山本文緒さん著、ブルーもしくはブルー、を読みました。
リアタイでは全然読んでなくて、ドラマ化して話題になっていたことすら知らず…
原作出版は1992年。大学1年の年。あの頃はフランス文学ばかり読んでいた生意気な頃だったから、国内の文学はほぼ知らなかったのです。
でもきっと、原作が出たばかりの頃やドラマ化した2003年に見ていたとしても、全く響かなかっただろうな、私。と思います。
今現在読んだからこその恐ろしさ、不気味さが半端ない。
あの人と結婚していたら今頃私はどうなっていたかな?というのは多少は思った事のあるトピック。
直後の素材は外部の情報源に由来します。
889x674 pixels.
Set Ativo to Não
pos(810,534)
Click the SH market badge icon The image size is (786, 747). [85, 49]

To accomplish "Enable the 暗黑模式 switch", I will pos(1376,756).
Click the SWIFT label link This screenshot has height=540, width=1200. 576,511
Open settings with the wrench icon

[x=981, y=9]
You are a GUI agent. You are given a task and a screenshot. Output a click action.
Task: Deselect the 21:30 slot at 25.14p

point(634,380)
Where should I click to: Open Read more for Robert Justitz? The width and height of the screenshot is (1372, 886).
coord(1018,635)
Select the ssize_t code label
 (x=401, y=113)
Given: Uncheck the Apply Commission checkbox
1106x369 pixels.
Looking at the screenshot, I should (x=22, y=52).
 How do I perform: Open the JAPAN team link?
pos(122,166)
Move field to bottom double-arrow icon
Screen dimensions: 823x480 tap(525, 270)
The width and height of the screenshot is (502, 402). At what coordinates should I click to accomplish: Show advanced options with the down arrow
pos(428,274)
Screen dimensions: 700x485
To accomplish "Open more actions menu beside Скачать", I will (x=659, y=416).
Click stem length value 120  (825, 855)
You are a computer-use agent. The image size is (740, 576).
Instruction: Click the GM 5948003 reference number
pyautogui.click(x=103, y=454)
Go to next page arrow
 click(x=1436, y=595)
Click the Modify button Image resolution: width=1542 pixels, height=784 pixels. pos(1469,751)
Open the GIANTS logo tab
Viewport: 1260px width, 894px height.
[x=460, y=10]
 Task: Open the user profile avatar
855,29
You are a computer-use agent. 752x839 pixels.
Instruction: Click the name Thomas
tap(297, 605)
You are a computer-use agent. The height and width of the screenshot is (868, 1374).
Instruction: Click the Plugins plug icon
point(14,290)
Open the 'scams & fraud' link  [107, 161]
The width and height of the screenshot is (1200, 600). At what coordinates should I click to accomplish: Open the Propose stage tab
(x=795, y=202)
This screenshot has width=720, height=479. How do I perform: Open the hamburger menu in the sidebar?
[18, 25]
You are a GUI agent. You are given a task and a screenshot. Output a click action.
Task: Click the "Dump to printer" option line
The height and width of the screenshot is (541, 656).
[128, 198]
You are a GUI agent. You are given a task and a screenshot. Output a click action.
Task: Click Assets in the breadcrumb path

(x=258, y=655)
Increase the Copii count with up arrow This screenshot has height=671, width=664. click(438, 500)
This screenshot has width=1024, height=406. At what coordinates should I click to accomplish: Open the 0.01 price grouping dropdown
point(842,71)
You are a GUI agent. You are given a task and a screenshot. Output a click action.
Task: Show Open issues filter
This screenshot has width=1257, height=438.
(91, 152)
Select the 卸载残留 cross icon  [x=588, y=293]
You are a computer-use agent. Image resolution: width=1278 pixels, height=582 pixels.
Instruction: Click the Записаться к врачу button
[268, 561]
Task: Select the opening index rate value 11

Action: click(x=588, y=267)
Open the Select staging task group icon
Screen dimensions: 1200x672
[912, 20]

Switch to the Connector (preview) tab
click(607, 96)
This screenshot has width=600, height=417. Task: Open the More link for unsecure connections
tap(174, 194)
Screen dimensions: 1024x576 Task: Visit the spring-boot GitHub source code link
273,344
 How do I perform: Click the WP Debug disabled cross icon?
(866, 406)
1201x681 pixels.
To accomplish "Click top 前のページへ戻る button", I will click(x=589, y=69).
でも、私が考えていたのは今現在の自分か、違う選択をした自分か、どちらかの世界。
まさかドッペルゲンガーとして両方の自分が存在して人生を送っているなんて設定は思いつかなかった…!
せいぜい、パラレルワールド的に違う次元で違う選択をした私が生きている、みたいな発想はしたかもしれないけど…。
そして自分、と、ドッペルゲンガーの自分が出会ってしまうという…怖い😱
私としては、いくら違う境遇で暮らしているとはいえ、自分を他人のように客観視するのが怖い。
相手のこれまでの人生を見れば、これまでの自分の人生も見返す事になるし…きゃー、あまりじっくり見返したくないわ、これまでの人生。。自信ない。
物語で結局、2人はそれぞれ新しい人生を生き始める。 なんか、そこは清々しくて、ちょっと羨ましい結末でした。